◆ Work order A ◆
Answer these questions from the text about Claude Burton.
(i) In which town was Burton born?
(ii) Against which team did he score 47 in his first match for Yorkshire?
(iii) At which school was he a house master?
◆ Work order B ◆
Print the part of the text about Claude Burton that opens with the words containing "He became a" and closes with "1971, aged 80.".

◆ Text passage ◆
● ● ●
= Claude Burton =

English cricketer

Robert Claude Burton (11 April 1891 – 30 April 1971) was an English first-class cricketer, who played for Oxford University and Yorkshire.

Burton was born in Bridlington, East Riding of Yorkshire, England, the younger brother of Cecil Burton, who captained Yorkshire at cricket after World War I. Burton was educated at Malvern College and Brasenose College, Oxford, and appeared in several matches for Oxford University from 1911 to 1914, without ever becoming a regular player. In the 1914 season, he made two appearances for Yorkshire, scoring 47 in his first match against Somerset, and taking useful wickets in the second against Gloucestershire. After the war, Burton played only two more first-class matches: once for the Demobilised Officers' side against a combined Army and Navy team at Lord's in 1919, and then, in 1928, for the amateur Harlequins team that played the 1928 West Indies tourists at Eastbourne.

Burton was a right-handed batsman who usually batted in the lower middle order, though in his final game he opened the innings. He also bowled right-arm medium-fast.

He became a house master, and was in charge of the cricket, at Eastbourne College, and died nearby at Stone Cross, near Pevensey, East Sussex, in April 1971, aged 80.
● ● ●
◆ Data shown ◆
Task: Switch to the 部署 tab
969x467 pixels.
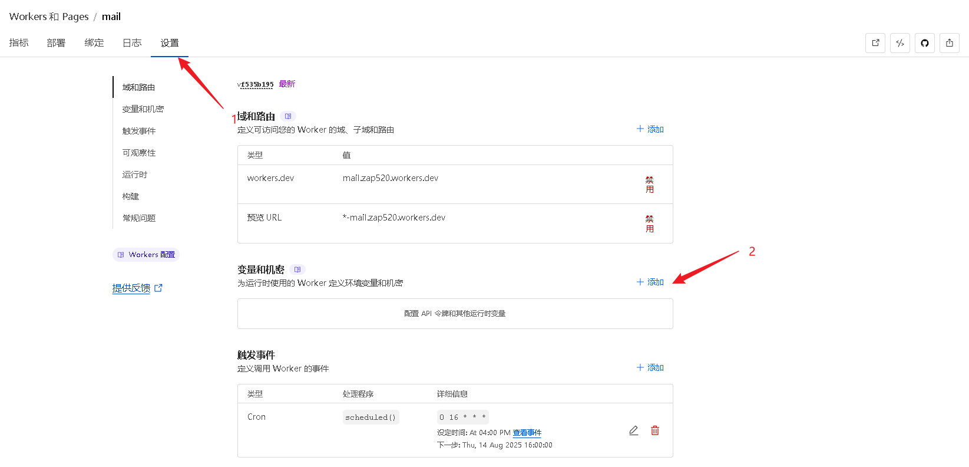Action: [x=56, y=43]
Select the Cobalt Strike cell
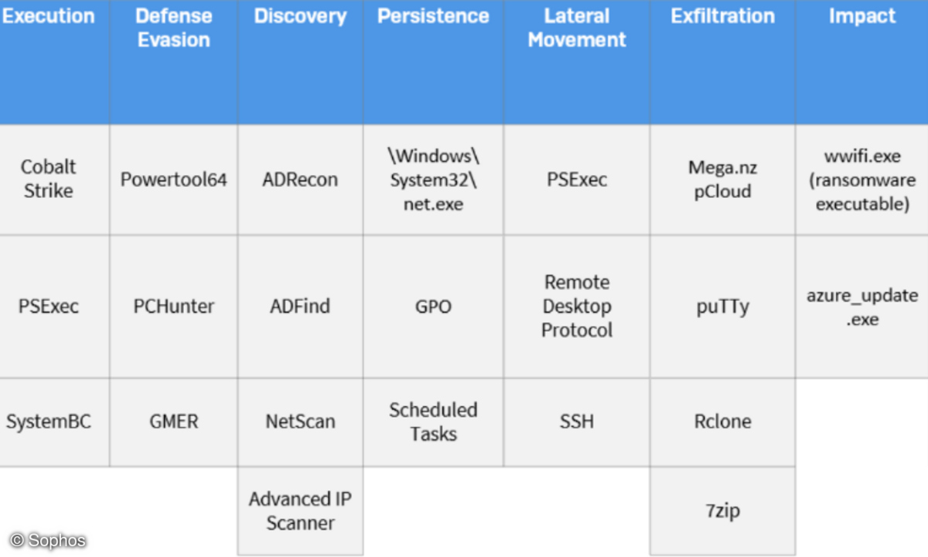928x557 pixels. click(49, 179)
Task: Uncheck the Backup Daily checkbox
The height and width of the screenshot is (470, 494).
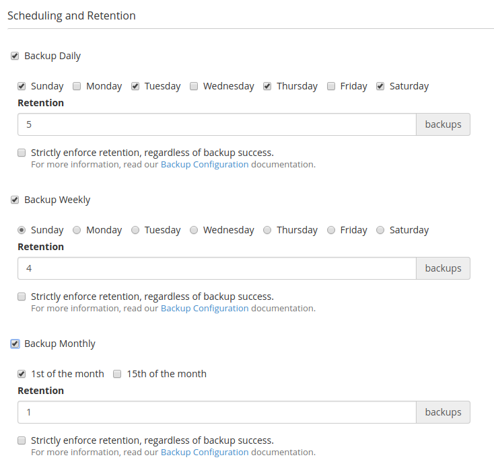Action: coord(15,56)
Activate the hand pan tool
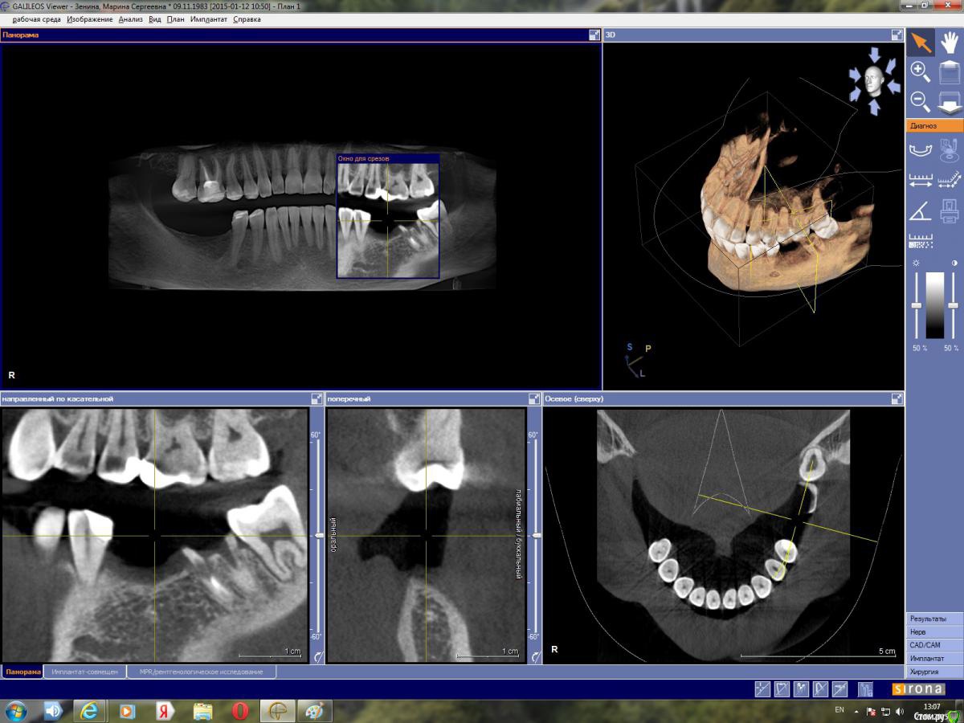Viewport: 964px width, 723px height. 950,42
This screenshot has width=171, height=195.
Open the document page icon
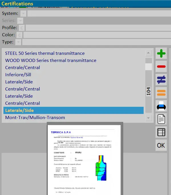point(161,119)
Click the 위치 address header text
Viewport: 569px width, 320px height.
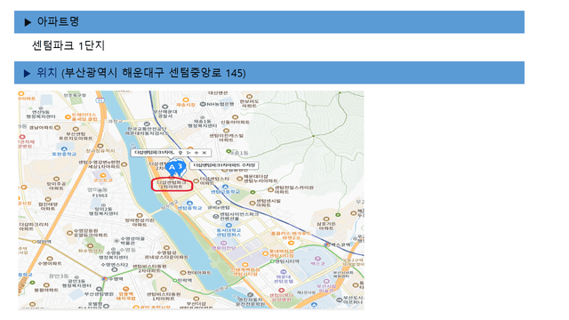pyautogui.click(x=141, y=73)
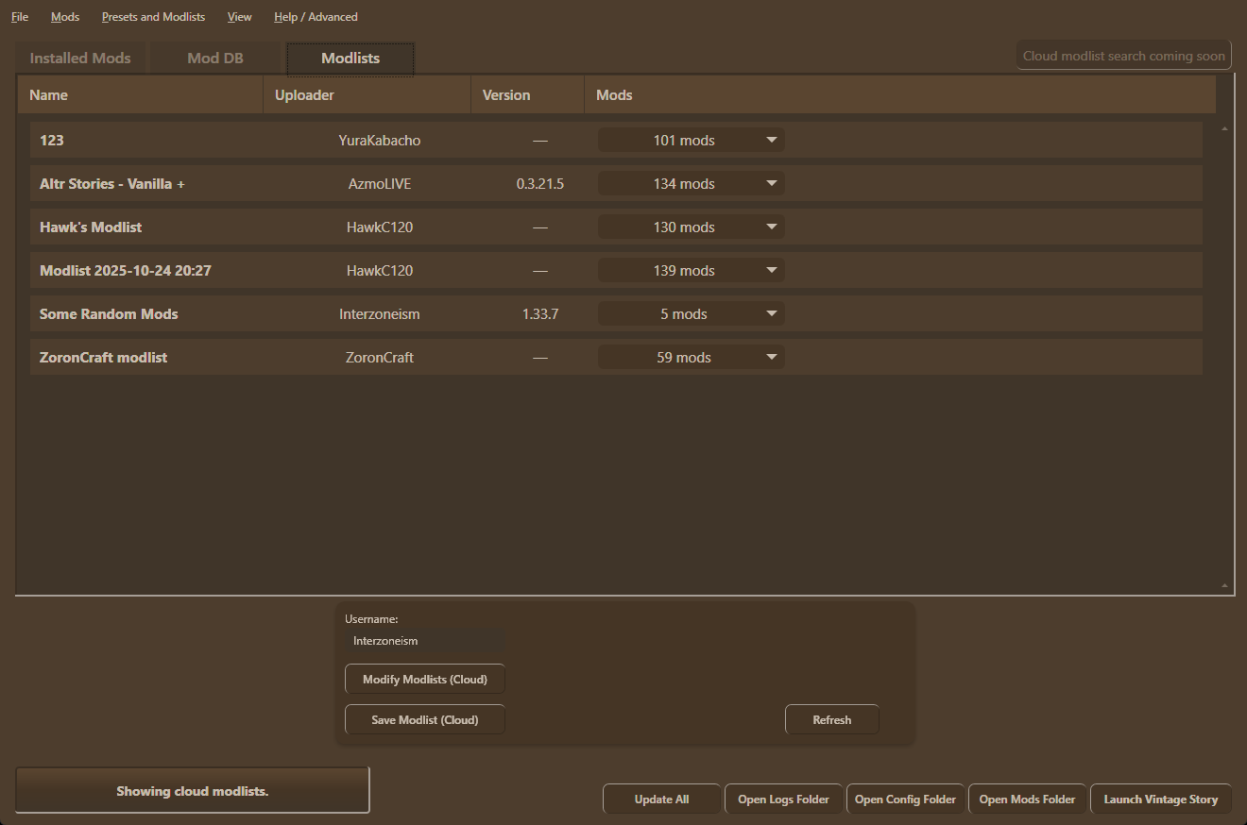Open the Mods Folder
Viewport: 1247px width, 825px height.
point(1027,800)
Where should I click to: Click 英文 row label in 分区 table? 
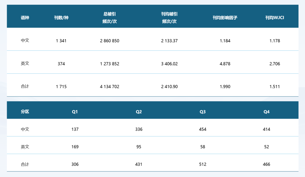click(25, 147)
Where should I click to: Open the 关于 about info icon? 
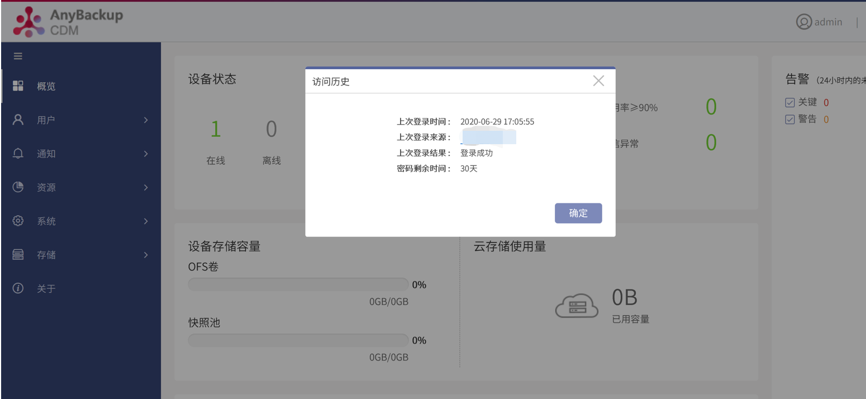pos(18,288)
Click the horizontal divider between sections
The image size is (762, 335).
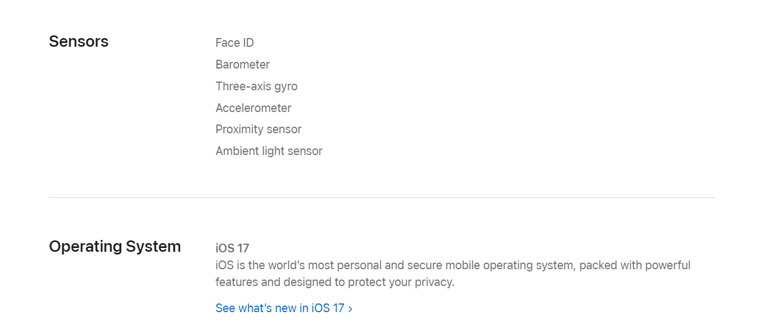pyautogui.click(x=382, y=197)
● ● ●
◆ Exercise solution A ◆
(i) Bridlington, East Riding of Yorkshire, England
(ii) Somerset
(iii) Eastbourne College

◆ Exercise solution B ◆
He became a house master, and was in charge of the cricket, at Eastbourne College, and died nearby at Stone Cross, near Pevensey, East Sussex, in April 1971, aged 80.